Bandy was taken to the nearby Syndenham Hospital with a minor wound.
But that’s not the story that went around.
“Wild rumors spread quickly through Harlem,” the Daily News’ Neal Patterson wrote. “About 3,000 Negroes gathered around the Syndenham, many of them screaming and yelling. . . . Trouble-makers cried that a cop had ‘murdered’ a Negro soldier.”
Mayor Fiorello LaGuardia rushed to the W. 123rd St. police stationhouse, where a second throng had gathered. He begged them to go home. Most wouldn’t budge.
After sunset, with Harlem darkened by a wartime dim-out, churning groups of riled citizens stalked along W. 125th St. The first of 4,500 plate-glass store windows was smashed at 10:30 p.m.
Over the next eight hours, Harlem became an apocalyptic place.
Some 1,500 businesses were invaded by looters who poached alcohol, clothing, food, furniture and furs.
Overwhelmed and outnumbered, cops coursed through the streets in patrol cars, firing warnings shots — for the most part.
Patterson wrote, “Here and there, bullets — of police or rioters — dropped men in the street, to die or to lie groaning, until hard-pressed ambulances could pick them up.”

Saved entries:
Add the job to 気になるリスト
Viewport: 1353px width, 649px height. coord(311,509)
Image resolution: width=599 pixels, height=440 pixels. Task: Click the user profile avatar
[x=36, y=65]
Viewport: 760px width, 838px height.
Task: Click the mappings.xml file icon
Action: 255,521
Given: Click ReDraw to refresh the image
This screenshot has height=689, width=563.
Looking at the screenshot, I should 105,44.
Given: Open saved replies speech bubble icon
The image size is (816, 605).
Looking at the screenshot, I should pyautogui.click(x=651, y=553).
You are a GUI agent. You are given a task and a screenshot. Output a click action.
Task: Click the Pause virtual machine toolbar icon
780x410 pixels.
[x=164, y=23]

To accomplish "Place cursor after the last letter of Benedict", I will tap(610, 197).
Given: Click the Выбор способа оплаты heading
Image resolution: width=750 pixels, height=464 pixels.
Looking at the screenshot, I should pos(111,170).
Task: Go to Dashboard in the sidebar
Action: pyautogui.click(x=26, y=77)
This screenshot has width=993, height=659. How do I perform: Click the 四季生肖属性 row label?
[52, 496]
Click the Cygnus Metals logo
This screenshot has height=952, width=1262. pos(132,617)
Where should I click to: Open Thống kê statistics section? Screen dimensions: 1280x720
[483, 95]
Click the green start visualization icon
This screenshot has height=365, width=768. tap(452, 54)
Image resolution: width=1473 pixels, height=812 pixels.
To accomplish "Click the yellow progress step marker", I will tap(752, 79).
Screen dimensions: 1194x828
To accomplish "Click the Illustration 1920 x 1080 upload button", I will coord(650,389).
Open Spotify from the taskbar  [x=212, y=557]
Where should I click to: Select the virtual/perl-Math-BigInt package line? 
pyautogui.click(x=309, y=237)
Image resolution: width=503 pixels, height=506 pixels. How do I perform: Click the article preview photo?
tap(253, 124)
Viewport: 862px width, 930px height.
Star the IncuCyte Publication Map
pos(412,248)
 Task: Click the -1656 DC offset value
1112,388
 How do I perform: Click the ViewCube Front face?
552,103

> _Tasks to complete_
(a) Rewrite the portion of the account of the Harlem riot starting at "Bandy was taken" and ending at "at 10:30 p.m.", replacing "throng" with "crowd".
(b) Write the next part of the account of the Harlem riot, beginning after its final sentence.

> _Numbered answers_
(a)
Bandy was taken to the nearby Syndenham Hospital with a minor wound.
But that’s not the story that went around.
“Wild rumors spread quickly through Harlem,” the Daily News’ Neal Patterson wrote. “About 3,000 Negroes gathered around the Syndenham, many of them screaming and yelling. . . . Trouble-makers cried that a cop had ‘murdered’ a Negro soldier.”
Mayor Fiorello LaGuardia rushed to the W. 123rd St. police stationhouse, where a second crowd had gathered. He begged them to go home. Most wouldn’t budge.
After sunset, with Harlem darkened by a wartime dim-out, churning groups of riled citizens stalked along W. 125th St. The first of 4,500 plate-glass store windows was smashed at 10:30 p.m.

(b)
Police shot and killed at least five men overnight, including alleged looters at a W. 136th St. grocery store, a West 125th Street luggage shop and an Eighth Ave. pawn emporium. Explanations were wooly. For example, police said officers fired “several shots” while ejecting looters at the pawnshop.
About 500 citizens and 40 cops were hurt, many of them struck with bricks, bottles and garbage cans that rained down from windows and rooftops.
Police collared 500 people, and they perp-walked an array of zoot-suited accused looters, many of them toting stolen goods as props. One young man faced the Speed Graphics with a case of pinched gin on his shoulder. Another wore a top hat and tux made for a man twice his size.
LaGuardia imposed a 10:30 p.m. curfew. Alcohol sales were banned in Harlem, which was closed to traffic river to river. The area was flooded with 16,000 peacekeepers, including troops, cops, and air raid wardens.
Uptown was on tenterhooks for several days, but there was no further violence. Bandy recovered, and Polite was sentenced to a year of probation.
Explanations then commenced.
LaGuardia said the rioting had been “instigated and artificially stimulated” by “radicals.”
Magistrate Thomas Aurelia, who arraigned many rioters, puzzled over the loss of Harlem’s “peace and harmony.”
“Now of late, on the slightest provocation, large numbers are moved to disorder as if giving expression to some pent-up feelings,” Aurelia said. “It seems to me that some insidious propaganda is misleading otherwise peaceful people.”
But the Harlem violence had followed race riots that summer in Detroit and Beaumont, Tex., and it hearkened to a 1935 uprising on the same uptown streets.
For many black New Yorkers, the motivations seemed obvious.
Asked to serve as soldiers abroad, blacks had second-class status at home, working lousy jobs and living in dingy tenements with police as an occupying force.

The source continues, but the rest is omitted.